Hanna, Marissa, and Erik eventually meet their fates in a desolate theme park that (in a neat bit of symbolism) is dedicated to the Brothers Grimm.  Along the way, Hanna meets and travels with a likable family of English tourists, allowing her to have her first chance to actually experience a “normal” life and Marissa recruits Issacs, one of the creepiest film henchmen ever.  Seriously. Isaacs is played by Tom Hollander and he was just so exquisitely sleazy that my skin crawled just watching him on-screen. 

In many ways, Hanna may sound like a simple action film but, in the best tradition of the French new wave and the better grindhouse filmmakers, Joe Wright both embraces the conventions of the action film while unexpectedly subverting them and using them to tell a more universal story about the struggle to both establish and maintain identity in an increasingly soulless world.  Much as Godard did before he gave up his artistic soul to political ideology, Joe Wright uses his cinematic talents to create a unique world that, while heavily stylized, also comments on our own existence.  The Chemical Brothers, meanwhile, provide the perfect soundtrack to Wright’s pulp vision.

Hanna may be my favorite film of 2011 but it’s also the most underappreciated of the year, at least as far as Oscar season is concerned.  There’s been so mention of the film’s score and a few critics’ groups have tossed a “young artist” mention or two at Saoirse Ronan but otherwise, the film has pretty much been ignored.  I think part of the problem is that Hanna was released in April and not December.  If the films had been released in December, I think Ronan would, at the very least, be a dark horse for best actress. 

The main complaint that most critics seem to come up with when discussing Hanna is that the film is too much of a genre piece.  Yes, it’s well-made and it’s well-acted and yes, it’s a compelling film with an intelligent script but, in the end, it’s just a genre piece.  A fairly typical response comes from the Guardian’s Peter Bradshaw who, after praising all of the film’s virtues, concluded with, “…(I)t ultimately squanders all of them, undone by a lack of subtlety and restraint.” 

To this, I can only respond, “Oh?  Really?”  Seriously.  Amazingly enough, some of the critics who criticized Hanna for a perceived lack of subtlety are the same critics who are now falling over themselves to praise the rehash of The Girl With The Dragon Tattoo.  I suppose the difference here is that The Girl With The Dragon Tattoo was directed by David Fincher and is the product of the American film establishment whereas Hanna was directed by Joe Wright and was produced by outsiders.

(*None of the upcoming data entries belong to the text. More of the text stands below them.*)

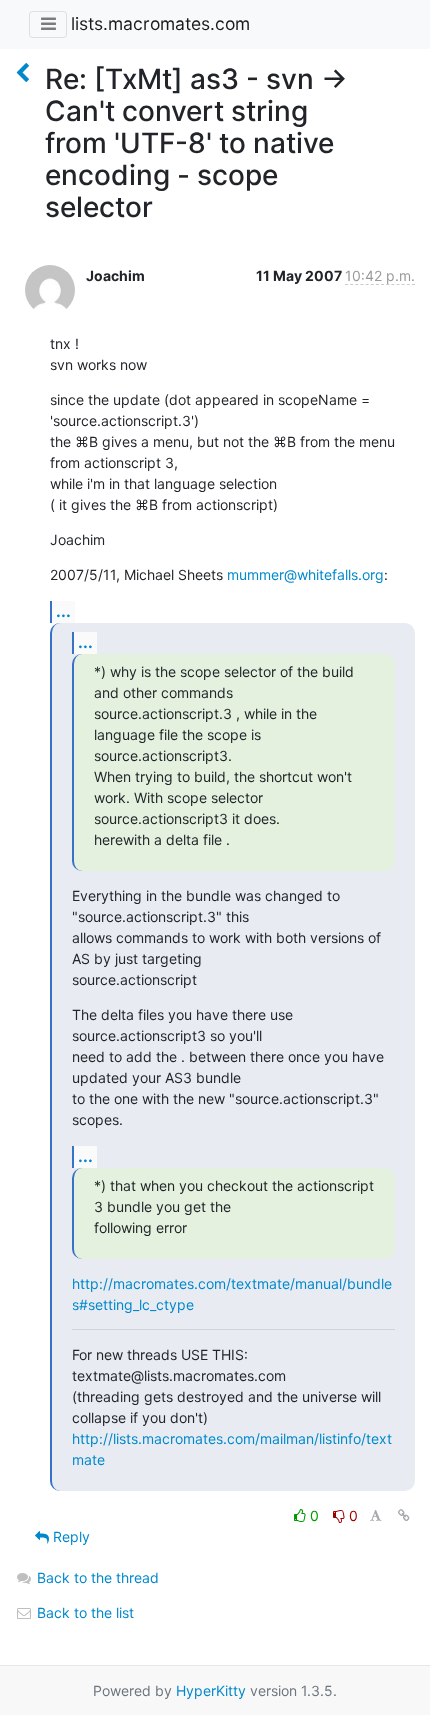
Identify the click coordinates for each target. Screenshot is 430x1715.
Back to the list (83, 1612)
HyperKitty (211, 1690)
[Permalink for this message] (404, 1515)
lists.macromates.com (160, 23)
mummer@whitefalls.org (305, 574)
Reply (69, 1536)
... (63, 611)
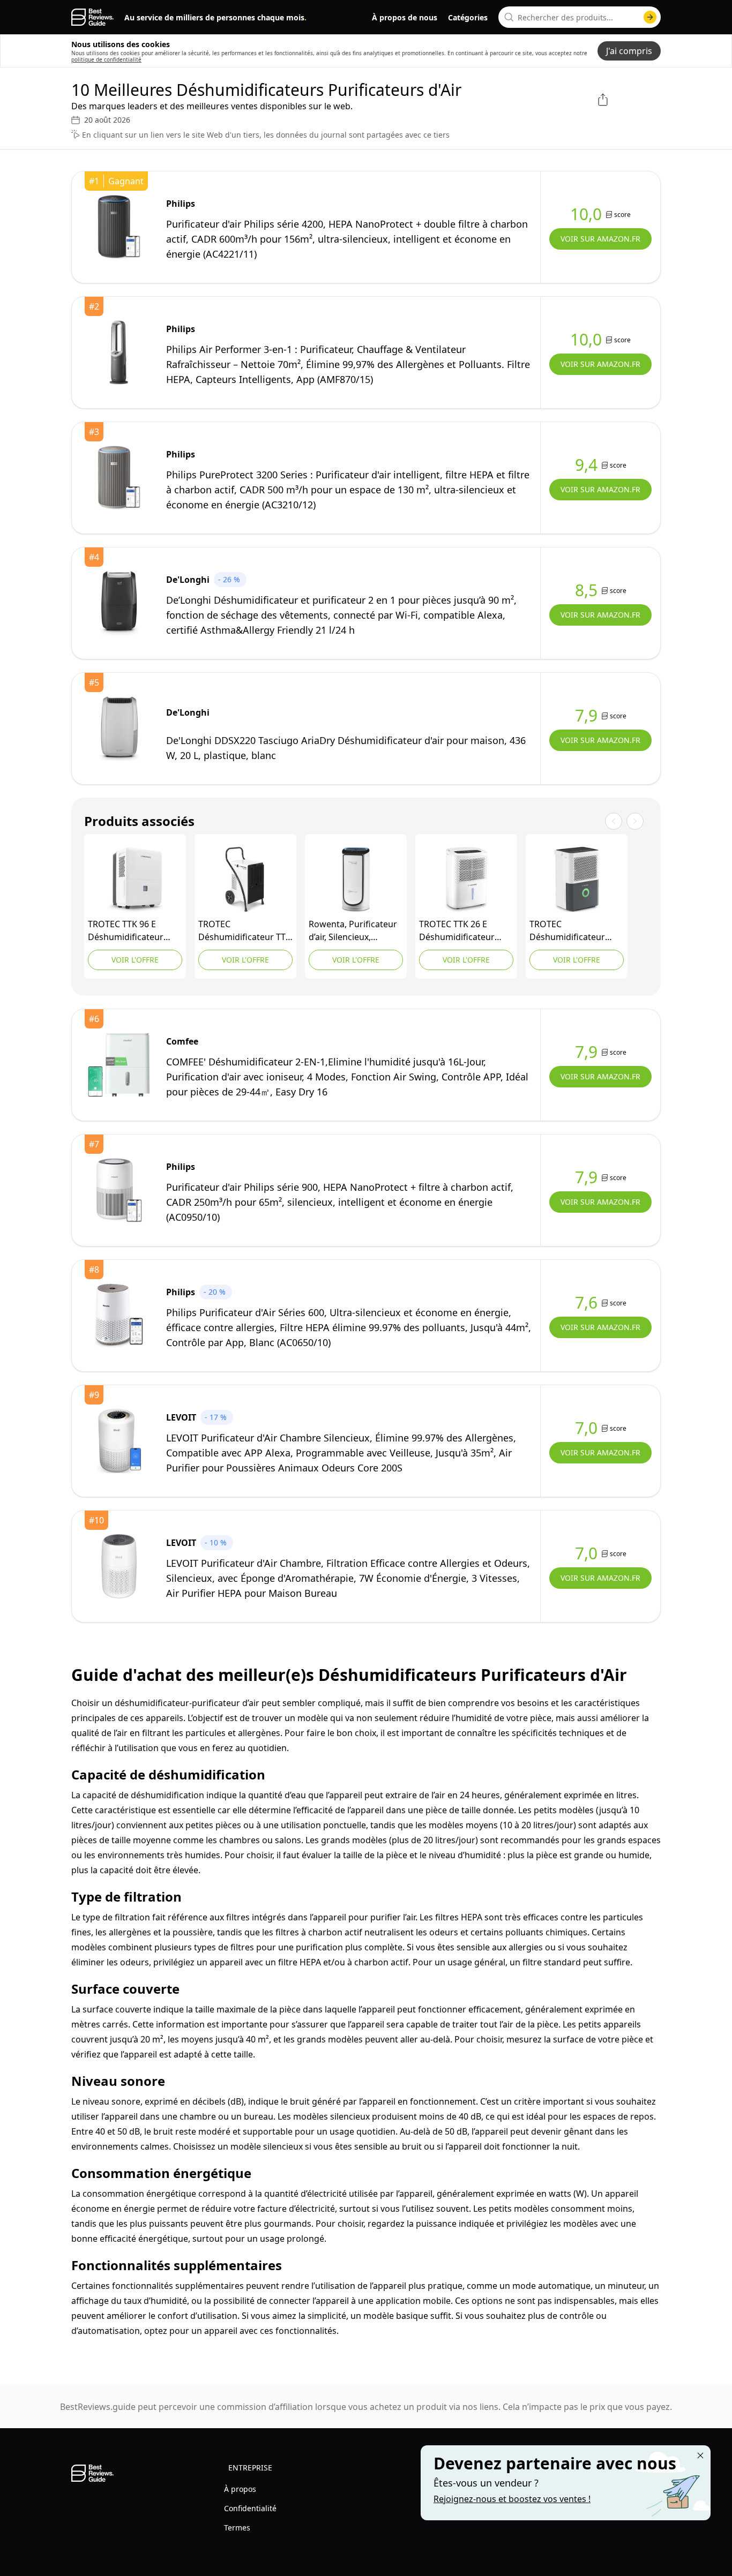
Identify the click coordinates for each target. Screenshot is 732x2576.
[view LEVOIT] (119, 1441)
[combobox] (579, 17)
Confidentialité (250, 2508)
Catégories (468, 17)
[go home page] (92, 17)
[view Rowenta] (356, 879)
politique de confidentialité (106, 59)
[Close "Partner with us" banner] (700, 2455)
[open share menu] (602, 99)
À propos (240, 2489)
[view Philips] (119, 227)
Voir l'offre (135, 960)
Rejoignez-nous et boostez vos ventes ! (512, 2499)
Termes (237, 2527)
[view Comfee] (119, 1065)
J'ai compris (629, 51)
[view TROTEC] (135, 879)
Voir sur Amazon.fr (600, 239)
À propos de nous (404, 17)
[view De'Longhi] (119, 603)
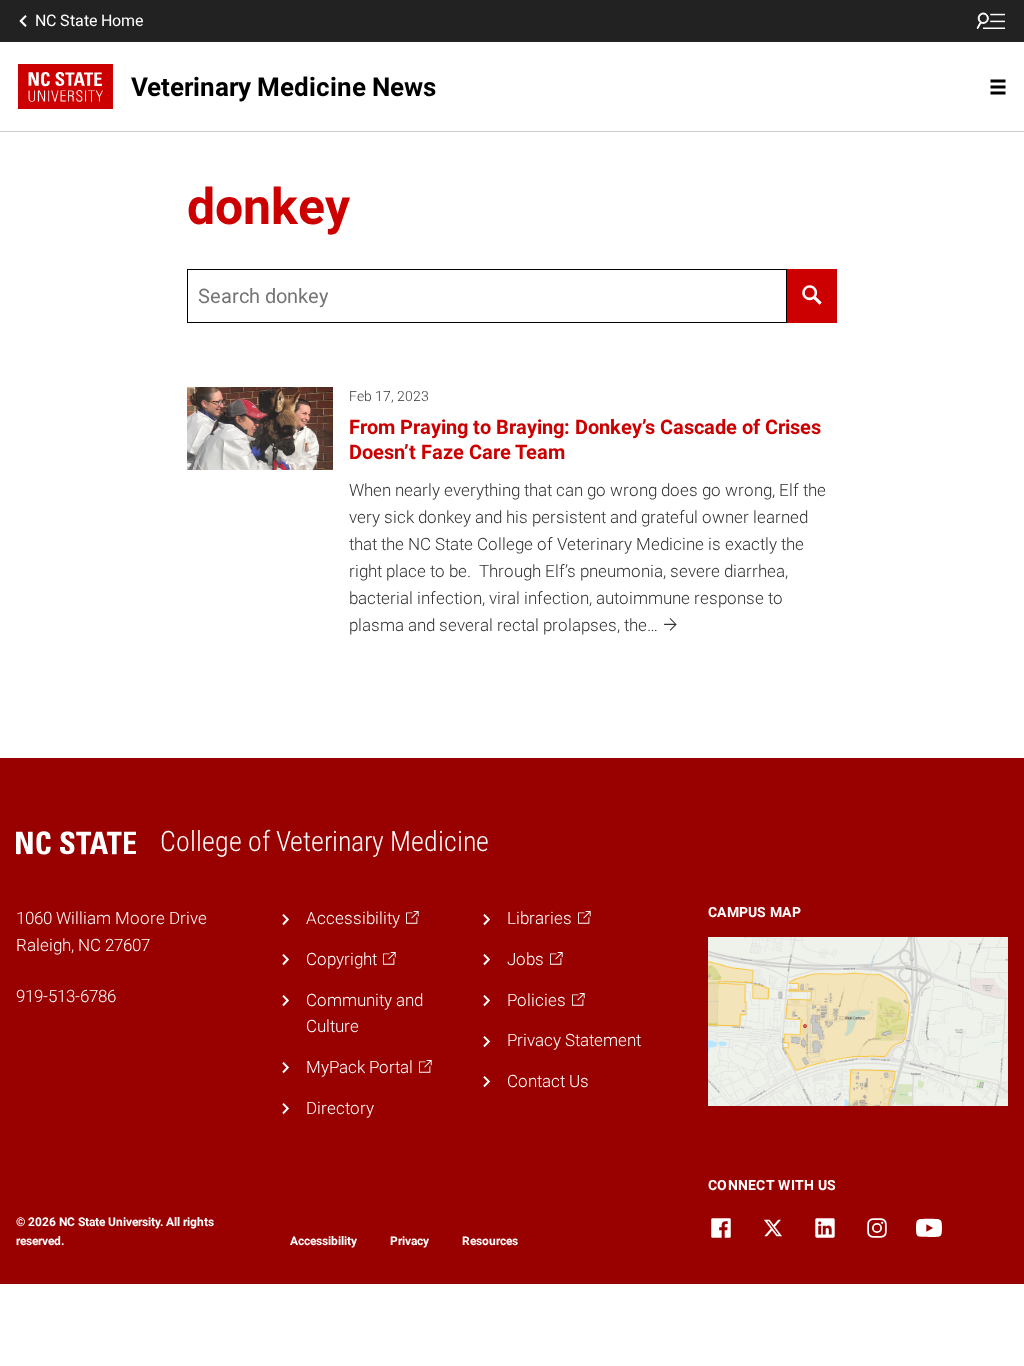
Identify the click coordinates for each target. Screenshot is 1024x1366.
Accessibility (323, 1241)
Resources (490, 1241)
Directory (340, 1108)
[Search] (812, 296)
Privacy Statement (574, 1040)
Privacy (409, 1241)
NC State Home (89, 20)
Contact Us (548, 1081)
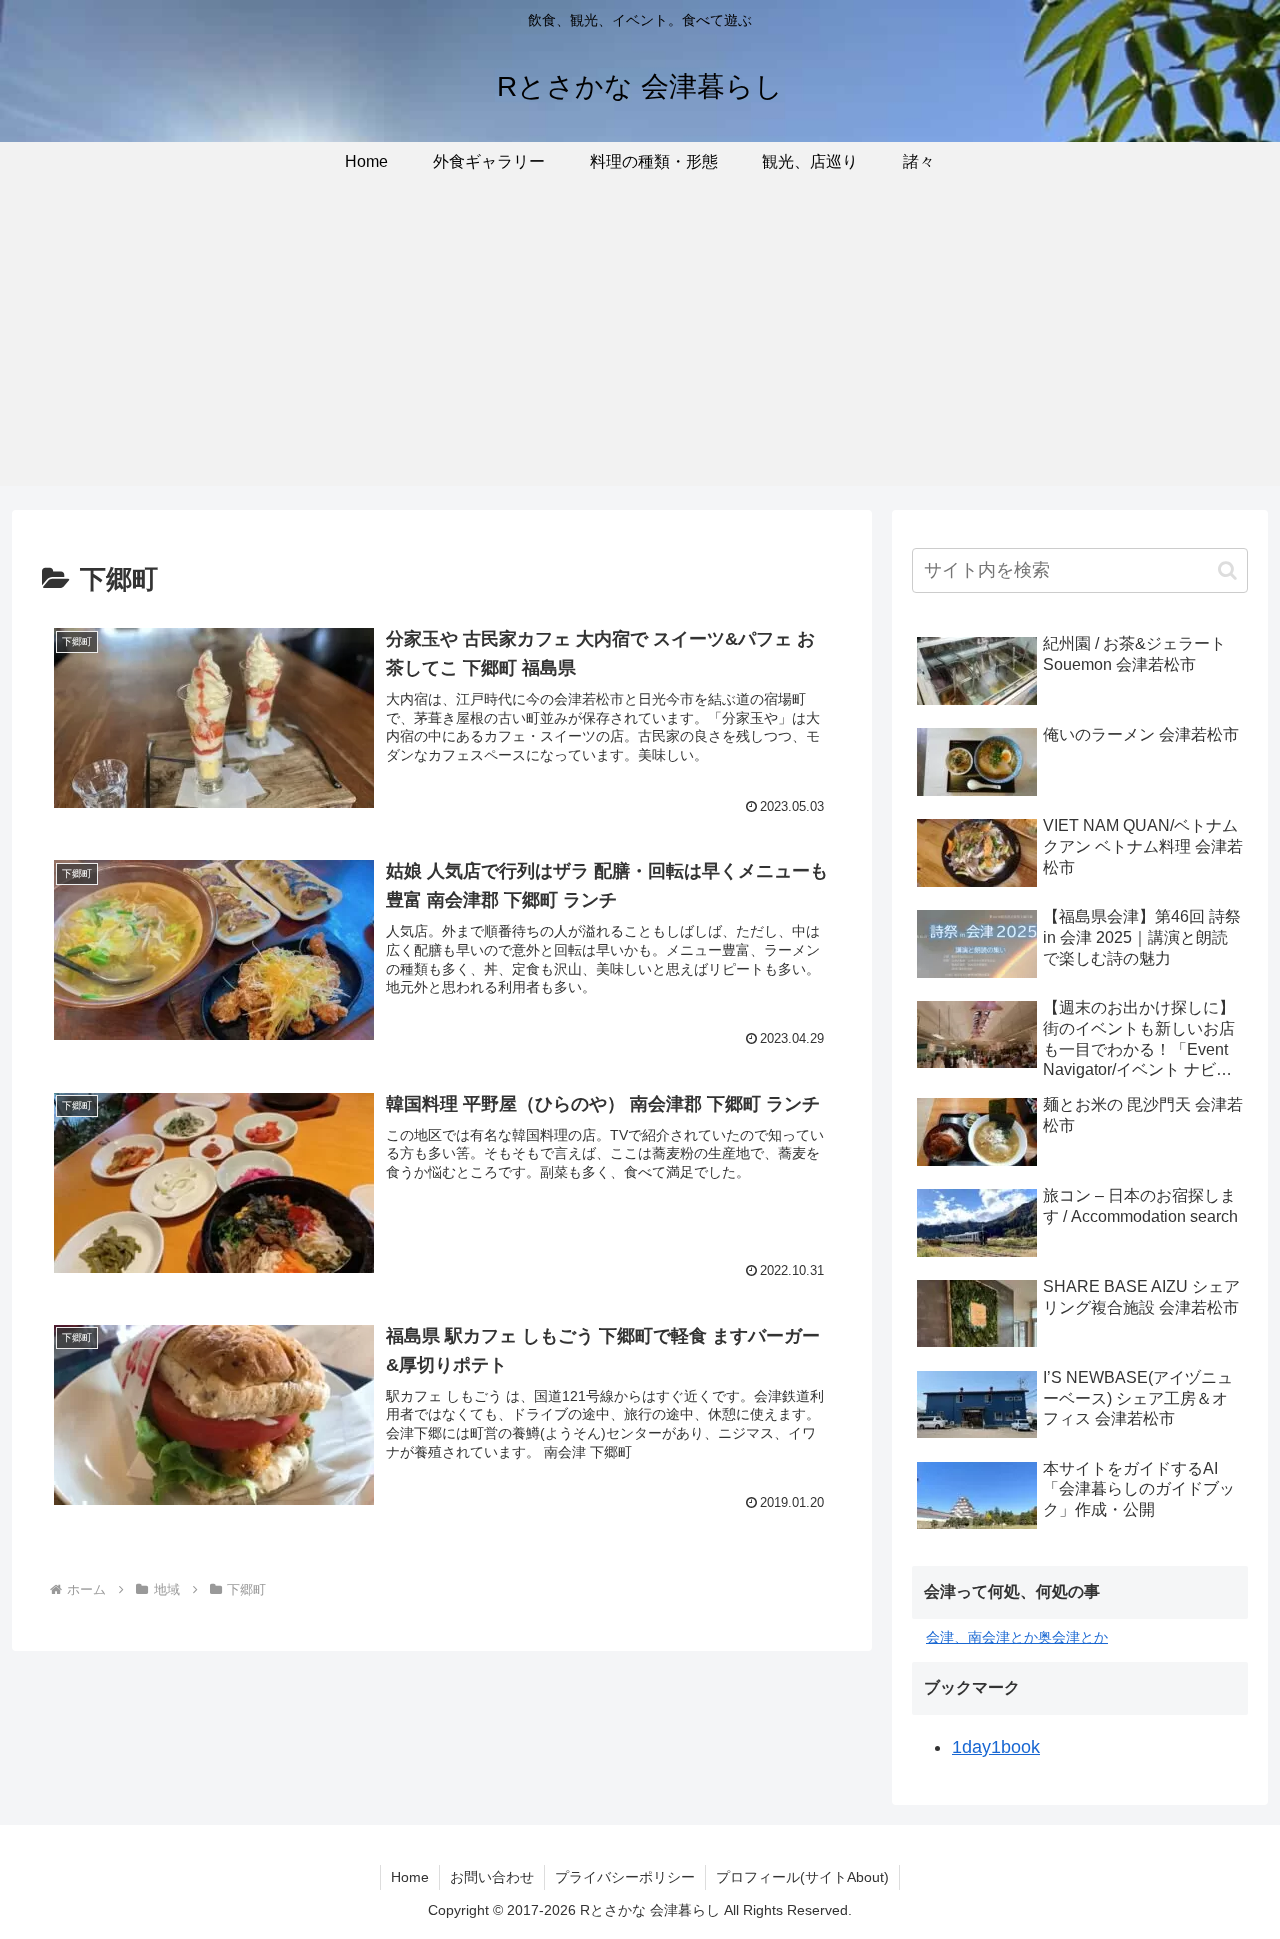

Those who claim that Hanna is too genre are missing the simple fact that Hanna is an insightful film that uses the conventions of the action genre as a metaphor for the sometime painful search for identity that every teenager (and especially every teenage girl) has ever had to go through.  Myself, I never had to flee from government agents or battle assassins when I was 16 but I did have to start discovering how to survive in the real world, away from the security and comfort of home.  As opposed to the pretend feminism of Fincher’s film, Hanna is a film that truly celebrates “girl power” and promotes independence and empowerment.  It’s also, as far as I’m concerned, the best film of 2011.